## CONSIGNES
1. Relevez dans l'extrait toutes les mesures chiffrées données pour la cuvette construite par Gesip, en précisant ce que chacune mesure.
2. Indiquez si chacune des affirmations suivantes est conforme à l'extrait. Répondez par oui ou par non et citez les mots de l'extrait qui le justifient.
(a) Plusieurs infrastructures existent déjà dans le monde pour tester les émulseurs sur de grands feux réels.
(b) La cuvette de Gesip se trouve sur son site de Vernon.
(c) Les textes réglementaires sont rédigés par Gesip.

## EXTRAIT FOURNI
↓↓↓
Pour cette raison, les fabricants d’émulseurs anti-incendie investissent dans le développement de nouveaux émulseurs sans fluor améliorés. Il s’agit d’un grand défi, car les domaines à haut risque tels que l’industrie chimique et pétrochimique ont besoin de disposer d’émulseurs aux meilleures performances. À l’heure actuelle, les fabricants mettent au point de nouvelles générations d’émulseurs sans fluor hautement performants et adaptés pour diverses applications.
Avant d’être mis sur le marché, ces nouveaux émulseurs doivent être testés sur des feux réels dans des conditions les plus proches possibles de la réalité. Or, à ce jour, il n’existe pas dans le monde, d’infrastructure permettant de tester leur efficacité sur des feux réels de grande dimension. Dans le but de toujours améliorer la sécurité industrielle, Gesip a construit une cuvette de 300 m2 destinée à tester l’efficacité de ces nouveaux émulseurs dans ses installations basées sur son site de Vernon.
Les dimensions hors norme de cette cuvette de 50 mètres de long sur 6 mètres de large permettront d’étudier la progression de ces nouvelles mousses sur de grandes distances en présence ou non d’obstacle afin de simuler des scénarios de feu de nappes représentatifs. Cette cuvette permettra aussi de tester de nouveaux matériels d’extinction sur de grands feux.
Vous parliez tout à l’heure des réglementations mises en place depuis Lubrizol. Gesip a apporté apporte son expertise à l’administration dans la préparation de ces réglementations. Pouvez-vous nous en parler ?
Un retour d’expérience a été fait sur l’incendie survenu il y a plus d’un an : un travail important d’analyse a été réalisé par différentes sociétés, mais aussi à travers l’enquête de la commission sénatoriale. Ces événements, aussi regrettables soient-ils, constituent la source d’un apprentissage et de nouvelles connaissances.
Les industriels s’approprient l’ensemble de ces connaissances et l’administration fait évoluer les textes réglementaires.
Gesip se positionne toujours sur un plan technique. Ces textes réglementaires sont rédigés par l’administration française, et comme cela se fait régulièrement sur des sujets techniques comme celui-ci, les syndicats professionnels sont sollicités pour la relecture de ces textes. Gesip peut également être sollicité, si le sujet du texte fait partie de notre champ d’expertise.
Il est important de noter que l’amélioration de la sécurité industrielle et les évolutions réglementaires se font de façon continues même si cela est mis plus en lumière lors d’incident fortement médiatisé.
Quelle est votre mission ?
Notre rôle est de participer à la relecture de ces textes et s’assurer de leur bonne compréhension par les industriels. Nous avons été associés pour ce travail, ce qui nous a permis de répondre aux interrogations des industriels que nous fédérons. La situation était particulière, il faut bien le reconnaître : l’administration française à souhaiter avancer le plus rapidement possible sur les évolutions réglementaires pertinentes, à la lumière de ces nouvelles connaissances. Ceci, afin de répondre aux attentes fortes de la population.
↑↑↑
## CONTENU DES DONNÉES
↓↓↓
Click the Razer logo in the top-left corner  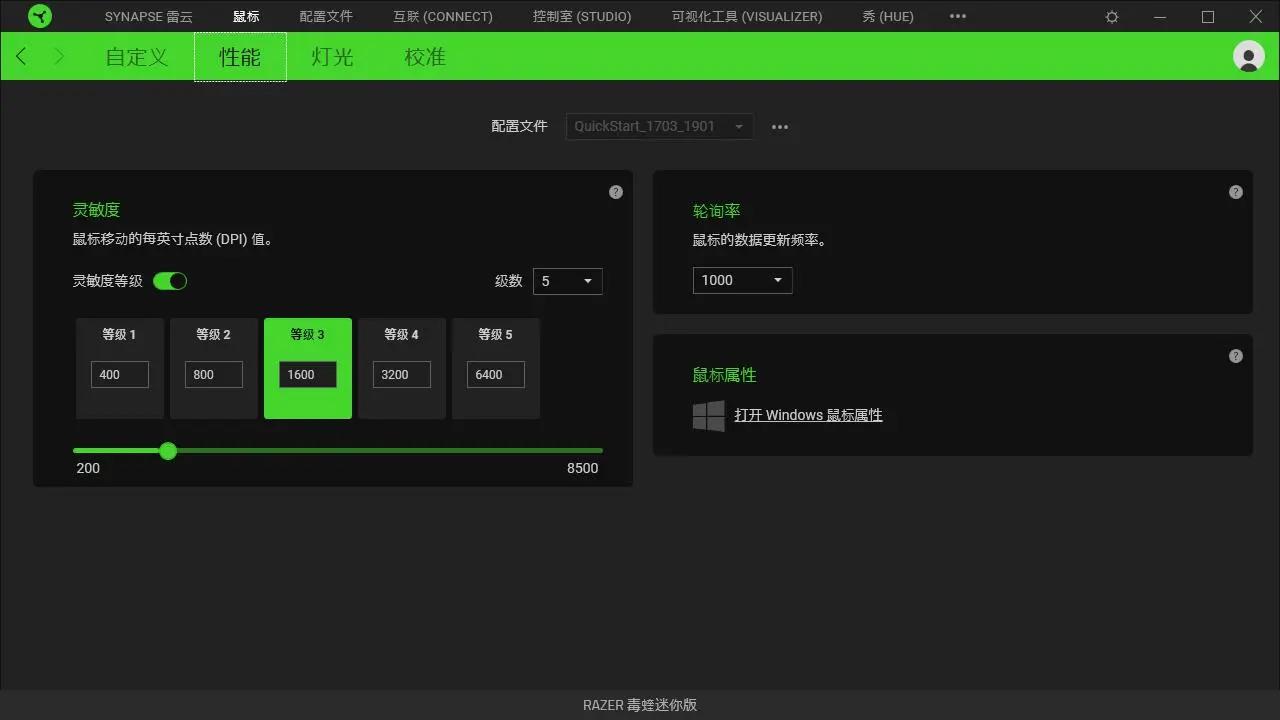coord(40,16)
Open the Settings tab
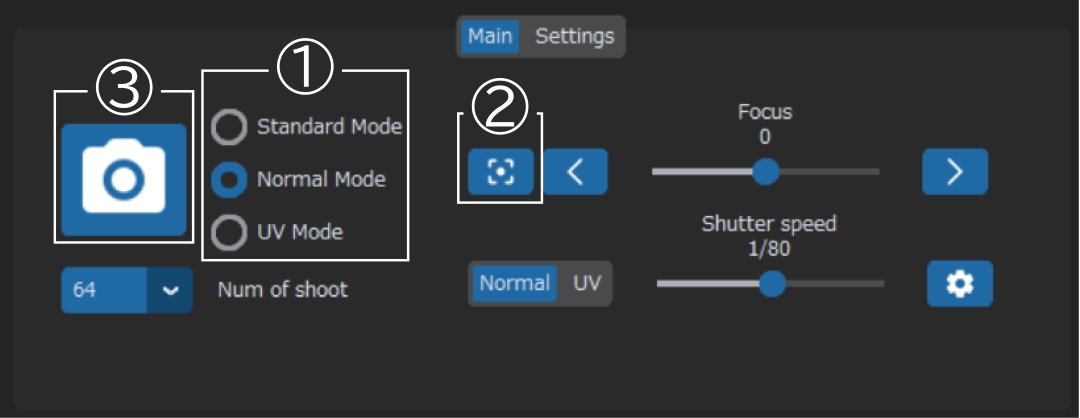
↑↑↑
## CORRIGÉ DES EXERCICES
1.
- 300 m2 : la surface de la cuvette
- 50 mètres : sa longueur
- 6 mètres : sa largeur

2.
(a) Non : « il n’existe pas dans le monde, d’infrastructure permettant de tester leur efficacité sur des feux réels de grande dimension ».
(b) Oui : « dans ses installations basées sur son site de Vernon ».
(c) Non : « Ces textes réglementaires sont rédigés par l’administration française ».